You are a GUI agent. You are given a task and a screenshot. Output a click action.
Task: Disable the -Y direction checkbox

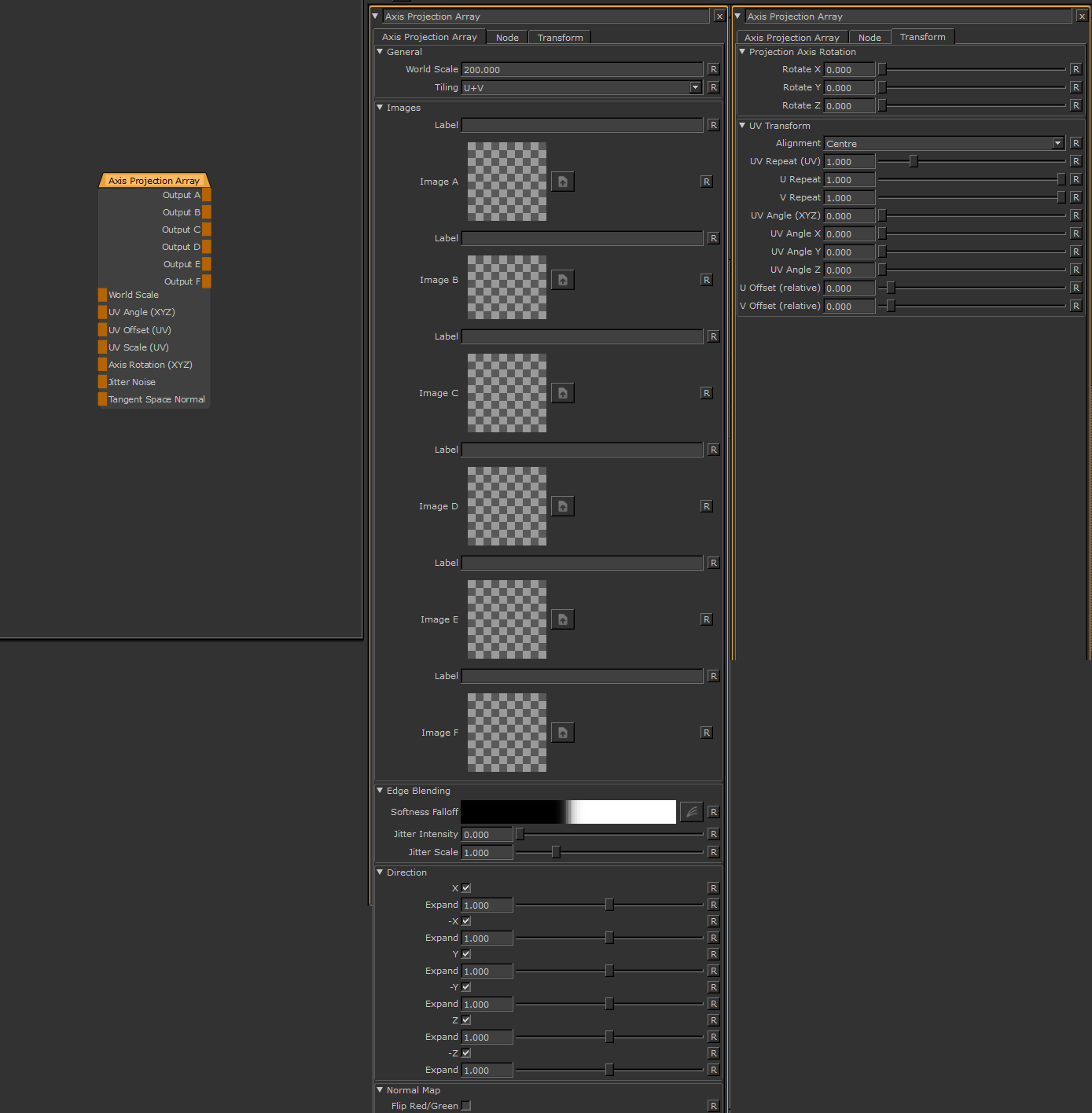(x=466, y=987)
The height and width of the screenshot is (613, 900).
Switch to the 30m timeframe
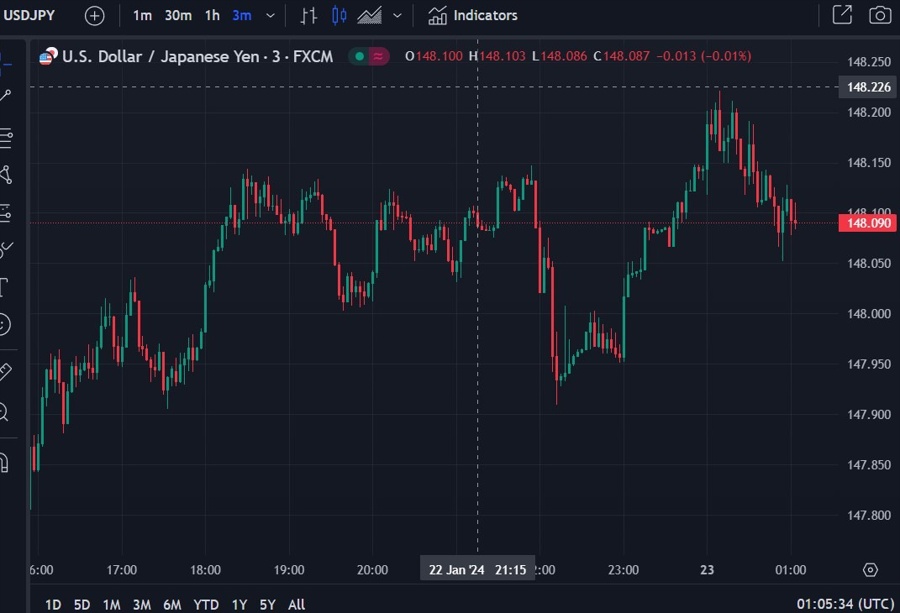[180, 15]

• [INSTRUCTIONS FOR THE TASK]
Copy the data verbatim, skipping any image it holds.

• [WRITTEN ANSWER]
You are a GUI agent. You are given a task and a screenshot. Output a click action.
Task: Disable the -Y direction checkbox

(x=466, y=987)
The height and width of the screenshot is (613, 900).
Switch to the 30m timeframe
[180, 15]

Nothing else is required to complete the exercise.